#### Task directions:
All of the entries need to be repeated exactly. Leave nothing out.

#### Supplied records:

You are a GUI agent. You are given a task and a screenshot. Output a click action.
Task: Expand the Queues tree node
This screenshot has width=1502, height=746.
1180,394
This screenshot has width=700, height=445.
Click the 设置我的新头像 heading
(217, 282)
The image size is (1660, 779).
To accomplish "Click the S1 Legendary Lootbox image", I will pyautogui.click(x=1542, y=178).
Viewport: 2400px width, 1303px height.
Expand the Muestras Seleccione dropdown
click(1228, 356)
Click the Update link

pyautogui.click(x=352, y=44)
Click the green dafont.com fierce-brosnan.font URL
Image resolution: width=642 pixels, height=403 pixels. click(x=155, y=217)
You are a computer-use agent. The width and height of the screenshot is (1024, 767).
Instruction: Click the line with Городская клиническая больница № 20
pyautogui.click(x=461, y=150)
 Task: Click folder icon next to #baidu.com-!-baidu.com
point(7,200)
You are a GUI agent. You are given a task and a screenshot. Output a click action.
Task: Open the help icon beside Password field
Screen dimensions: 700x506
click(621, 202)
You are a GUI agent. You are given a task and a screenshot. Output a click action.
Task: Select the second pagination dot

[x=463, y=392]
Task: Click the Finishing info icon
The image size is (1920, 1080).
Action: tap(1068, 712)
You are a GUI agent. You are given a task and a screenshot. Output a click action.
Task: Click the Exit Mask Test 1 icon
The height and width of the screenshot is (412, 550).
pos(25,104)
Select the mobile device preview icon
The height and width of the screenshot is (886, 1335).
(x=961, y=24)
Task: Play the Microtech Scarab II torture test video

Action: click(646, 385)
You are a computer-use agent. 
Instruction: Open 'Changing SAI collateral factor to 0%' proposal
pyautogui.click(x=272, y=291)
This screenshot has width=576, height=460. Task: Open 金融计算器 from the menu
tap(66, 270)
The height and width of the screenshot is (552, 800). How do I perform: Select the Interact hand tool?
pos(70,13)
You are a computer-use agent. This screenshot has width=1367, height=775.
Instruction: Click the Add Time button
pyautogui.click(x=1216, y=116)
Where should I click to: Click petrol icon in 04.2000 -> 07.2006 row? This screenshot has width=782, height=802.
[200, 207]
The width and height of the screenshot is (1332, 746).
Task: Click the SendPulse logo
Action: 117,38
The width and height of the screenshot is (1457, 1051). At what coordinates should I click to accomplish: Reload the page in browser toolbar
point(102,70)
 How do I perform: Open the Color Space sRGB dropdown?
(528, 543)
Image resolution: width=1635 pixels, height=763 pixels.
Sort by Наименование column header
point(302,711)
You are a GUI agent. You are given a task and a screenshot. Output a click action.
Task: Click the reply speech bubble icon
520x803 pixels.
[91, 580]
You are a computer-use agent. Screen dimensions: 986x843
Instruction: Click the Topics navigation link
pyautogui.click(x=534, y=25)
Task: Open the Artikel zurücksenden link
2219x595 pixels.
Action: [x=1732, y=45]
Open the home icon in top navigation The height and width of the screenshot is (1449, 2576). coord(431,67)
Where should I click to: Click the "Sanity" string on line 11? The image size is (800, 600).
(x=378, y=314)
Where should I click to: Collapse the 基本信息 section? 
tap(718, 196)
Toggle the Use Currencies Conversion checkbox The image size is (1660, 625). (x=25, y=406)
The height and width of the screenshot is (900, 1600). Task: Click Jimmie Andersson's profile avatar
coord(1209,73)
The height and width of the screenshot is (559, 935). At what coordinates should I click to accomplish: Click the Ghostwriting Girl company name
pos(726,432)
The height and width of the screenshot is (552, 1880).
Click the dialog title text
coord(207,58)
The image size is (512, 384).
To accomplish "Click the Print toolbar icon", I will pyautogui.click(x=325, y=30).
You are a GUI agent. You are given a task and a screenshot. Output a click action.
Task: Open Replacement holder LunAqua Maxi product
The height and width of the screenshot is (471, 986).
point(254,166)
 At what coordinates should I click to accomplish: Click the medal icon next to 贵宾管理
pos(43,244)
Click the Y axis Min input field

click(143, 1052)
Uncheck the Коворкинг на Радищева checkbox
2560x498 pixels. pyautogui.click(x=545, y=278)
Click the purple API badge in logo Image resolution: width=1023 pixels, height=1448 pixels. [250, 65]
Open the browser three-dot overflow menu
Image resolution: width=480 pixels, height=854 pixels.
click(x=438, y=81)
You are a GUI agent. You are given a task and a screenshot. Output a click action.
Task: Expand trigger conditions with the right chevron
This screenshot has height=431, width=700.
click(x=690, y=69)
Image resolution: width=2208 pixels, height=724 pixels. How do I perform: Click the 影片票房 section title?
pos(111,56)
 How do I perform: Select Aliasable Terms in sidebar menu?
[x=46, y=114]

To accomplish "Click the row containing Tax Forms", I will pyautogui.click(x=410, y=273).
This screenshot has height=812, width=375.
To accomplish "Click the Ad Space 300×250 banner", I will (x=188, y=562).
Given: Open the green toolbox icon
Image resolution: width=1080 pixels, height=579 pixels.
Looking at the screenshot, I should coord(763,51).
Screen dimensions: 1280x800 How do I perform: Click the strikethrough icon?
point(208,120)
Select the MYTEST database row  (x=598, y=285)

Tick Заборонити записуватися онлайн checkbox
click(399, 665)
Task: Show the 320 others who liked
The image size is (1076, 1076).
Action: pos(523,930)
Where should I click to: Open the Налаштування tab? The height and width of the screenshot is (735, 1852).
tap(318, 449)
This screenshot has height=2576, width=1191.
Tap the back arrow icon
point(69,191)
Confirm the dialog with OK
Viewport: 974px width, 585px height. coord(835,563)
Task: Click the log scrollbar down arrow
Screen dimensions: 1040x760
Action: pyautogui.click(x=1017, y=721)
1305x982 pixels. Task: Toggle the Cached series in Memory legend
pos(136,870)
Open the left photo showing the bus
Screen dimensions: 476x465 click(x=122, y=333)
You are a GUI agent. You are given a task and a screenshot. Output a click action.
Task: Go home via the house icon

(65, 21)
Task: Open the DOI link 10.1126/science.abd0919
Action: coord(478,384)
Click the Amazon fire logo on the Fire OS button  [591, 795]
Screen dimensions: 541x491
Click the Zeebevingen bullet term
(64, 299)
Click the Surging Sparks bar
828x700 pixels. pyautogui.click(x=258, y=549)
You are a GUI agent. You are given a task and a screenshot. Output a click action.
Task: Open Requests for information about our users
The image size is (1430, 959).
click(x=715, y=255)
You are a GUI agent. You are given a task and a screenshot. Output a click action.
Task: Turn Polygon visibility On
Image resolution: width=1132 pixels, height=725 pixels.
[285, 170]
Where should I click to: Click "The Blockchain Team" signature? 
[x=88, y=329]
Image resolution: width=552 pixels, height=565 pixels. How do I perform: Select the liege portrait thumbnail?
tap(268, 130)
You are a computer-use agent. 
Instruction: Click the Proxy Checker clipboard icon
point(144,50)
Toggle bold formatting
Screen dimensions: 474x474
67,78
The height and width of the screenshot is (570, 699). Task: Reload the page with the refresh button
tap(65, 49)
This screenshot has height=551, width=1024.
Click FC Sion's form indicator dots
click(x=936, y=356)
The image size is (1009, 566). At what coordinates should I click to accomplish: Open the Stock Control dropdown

#### Written response:
You are a GUI agent. You are given a task and a screenshot. Output a click action.
Task: Expand the Queues tree node
This screenshot has width=1502, height=746.
1180,394
This screenshot has width=700, height=445.
Click the 设置我的新头像 heading
(217, 282)
The image size is (1660, 779).
To accomplish "Click the S1 Legendary Lootbox image", I will pyautogui.click(x=1542, y=178).
Viewport: 2400px width, 1303px height.
Expand the Muestras Seleccione dropdown
click(1228, 356)
Click the Update link

pyautogui.click(x=352, y=44)
Click the green dafont.com fierce-brosnan.font URL
Image resolution: width=642 pixels, height=403 pixels. click(x=155, y=217)
You are a computer-use agent. The width and height of the screenshot is (1024, 767).
Instruction: Click the line with Городская клиническая больница № 20
pyautogui.click(x=461, y=150)
 Task: Click folder icon next to #baidu.com-!-baidu.com
point(7,200)
You are a GUI agent. You are given a task and a screenshot. Output a click action.
Task: Open the help icon beside Password field
Screen dimensions: 700x506
click(621, 202)
You are a GUI agent. You are given a task and a screenshot. Output a click action.
Task: Select the second pagination dot

[x=463, y=392]
Task: Click the Finishing info icon
The image size is (1920, 1080).
Action: tap(1068, 712)
You are a GUI agent. You are given a task and a screenshot. Output a click action.
Task: Click the Exit Mask Test 1 icon
The height and width of the screenshot is (412, 550).
pos(25,104)
Select the mobile device preview icon
The height and width of the screenshot is (886, 1335).
(x=961, y=24)
Task: Play the Microtech Scarab II torture test video

Action: click(646, 385)
You are a computer-use agent. 
Instruction: Open 'Changing SAI collateral factor to 0%' proposal
pyautogui.click(x=272, y=291)
This screenshot has width=576, height=460. Task: Open 金融计算器 from the menu
tap(66, 270)
The height and width of the screenshot is (552, 800). How do I perform: Select the Interact hand tool?
pos(70,13)
You are a computer-use agent. This screenshot has width=1367, height=775.
Instruction: Click the Add Time button
pyautogui.click(x=1216, y=116)
Where should I click to: Click petrol icon in 04.2000 -> 07.2006 row? This screenshot has width=782, height=802.
[200, 207]
The width and height of the screenshot is (1332, 746).
Task: Click the SendPulse logo
Action: 117,38
The width and height of the screenshot is (1457, 1051). At what coordinates should I click to accomplish: Reload the page in browser toolbar
point(102,70)
 How do I perform: Open the Color Space sRGB dropdown?
(528, 543)
Image resolution: width=1635 pixels, height=763 pixels.
Sort by Наименование column header
point(302,711)
You are a GUI agent. You are given a task and a screenshot. Output a click action.
Task: Click the reply speech bubble icon
520x803 pixels.
[91, 580]
You are a computer-use agent. Screen dimensions: 986x843
Instruction: Click the Topics navigation link
pyautogui.click(x=534, y=25)
Task: Open the Artikel zurücksenden link
2219x595 pixels.
Action: [x=1732, y=45]
Open the home icon in top navigation The height and width of the screenshot is (1449, 2576). coord(431,67)
Where should I click to: Click the "Sanity" string on line 11? The image size is (800, 600).
(x=378, y=314)
Where should I click to: Collapse the 基本信息 section? 
tap(718, 196)
Toggle the Use Currencies Conversion checkbox The image size is (1660, 625). (x=25, y=406)
The height and width of the screenshot is (900, 1600). Task: Click Jimmie Andersson's profile avatar
coord(1209,73)
The height and width of the screenshot is (559, 935). At what coordinates should I click to accomplish: Click the Ghostwriting Girl company name
pos(726,432)
The height and width of the screenshot is (552, 1880).
Click the dialog title text
coord(207,58)
The image size is (512, 384).
To accomplish "Click the Print toolbar icon", I will pyautogui.click(x=325, y=30).
You are a GUI agent. You are given a task and a screenshot. Output a click action.
Task: Open Replacement holder LunAqua Maxi product
The height and width of the screenshot is (471, 986).
point(254,166)
 At what coordinates should I click to accomplish: Click the medal icon next to 贵宾管理
pos(43,244)
Click the Y axis Min input field

click(143, 1052)
Uncheck the Коворкинг на Радищева checkbox
2560x498 pixels. pyautogui.click(x=545, y=278)
Click the purple API badge in logo Image resolution: width=1023 pixels, height=1448 pixels. [250, 65]
Open the browser three-dot overflow menu
Image resolution: width=480 pixels, height=854 pixels.
click(x=438, y=81)
You are a GUI agent. You are given a task and a screenshot. Output a click action.
Task: Expand trigger conditions with the right chevron
This screenshot has height=431, width=700.
click(x=690, y=69)
Image resolution: width=2208 pixels, height=724 pixels. How do I perform: Click the 影片票房 section title?
pos(111,56)
 How do I perform: Select Aliasable Terms in sidebar menu?
[x=46, y=114]

To accomplish "Click the row containing Tax Forms", I will pyautogui.click(x=410, y=273).
This screenshot has height=812, width=375.
To accomplish "Click the Ad Space 300×250 banner", I will (x=188, y=562).
Given: Open the green toolbox icon
Image resolution: width=1080 pixels, height=579 pixels.
Looking at the screenshot, I should coord(763,51).
Screen dimensions: 1280x800 How do I perform: Click the strikethrough icon?
point(208,120)
Select the MYTEST database row  (x=598, y=285)

Tick Заборонити записуватися онлайн checkbox
click(399, 665)
Task: Show the 320 others who liked
The image size is (1076, 1076).
Action: pos(523,930)
Where should I click to: Open the Налаштування tab? The height and width of the screenshot is (735, 1852).
tap(318, 449)
This screenshot has height=2576, width=1191.
Tap the back arrow icon
point(69,191)
Confirm the dialog with OK
Viewport: 974px width, 585px height. coord(835,563)
Task: Click the log scrollbar down arrow
Screen dimensions: 1040x760
Action: pyautogui.click(x=1017, y=721)
1305x982 pixels. Task: Toggle the Cached series in Memory legend
pos(136,870)
Open the left photo showing the bus
Screen dimensions: 476x465 click(x=122, y=333)
You are a GUI agent. You are given a task and a screenshot. Output a click action.
Task: Go home via the house icon

(65, 21)
Task: Open the DOI link 10.1126/science.abd0919
Action: coord(478,384)
Click the Amazon fire logo on the Fire OS button  [591, 795]
Screen dimensions: 541x491
Click the Zeebevingen bullet term
(64, 299)
Click the Surging Sparks bar
828x700 pixels. pyautogui.click(x=258, y=549)
You are a GUI agent. You are given a task and a screenshot. Output a click action.
Task: Open Requests for information about our users
The image size is (1430, 959).
click(x=715, y=255)
You are a GUI agent. You are given a task and a screenshot. Output a click action.
Task: Turn Polygon visibility On
Image resolution: width=1132 pixels, height=725 pixels.
[285, 170]
Where should I click to: Click "The Blockchain Team" signature? 
[x=88, y=329]
Image resolution: width=552 pixels, height=565 pixels. How do I perform: Select the liege portrait thumbnail?
tap(268, 130)
You are a computer-use agent. 
Instruction: Click the Proxy Checker clipboard icon
point(144,50)
Toggle bold formatting
Screen dimensions: 474x474
67,78
The height and width of the screenshot is (570, 699). Task: Reload the page with the refresh button
tap(65, 49)
This screenshot has height=551, width=1024.
Click FC Sion's form indicator dots
click(x=936, y=356)
The image size is (1009, 566). At what coordinates should I click to accomplish: Open the Stock Control dropdown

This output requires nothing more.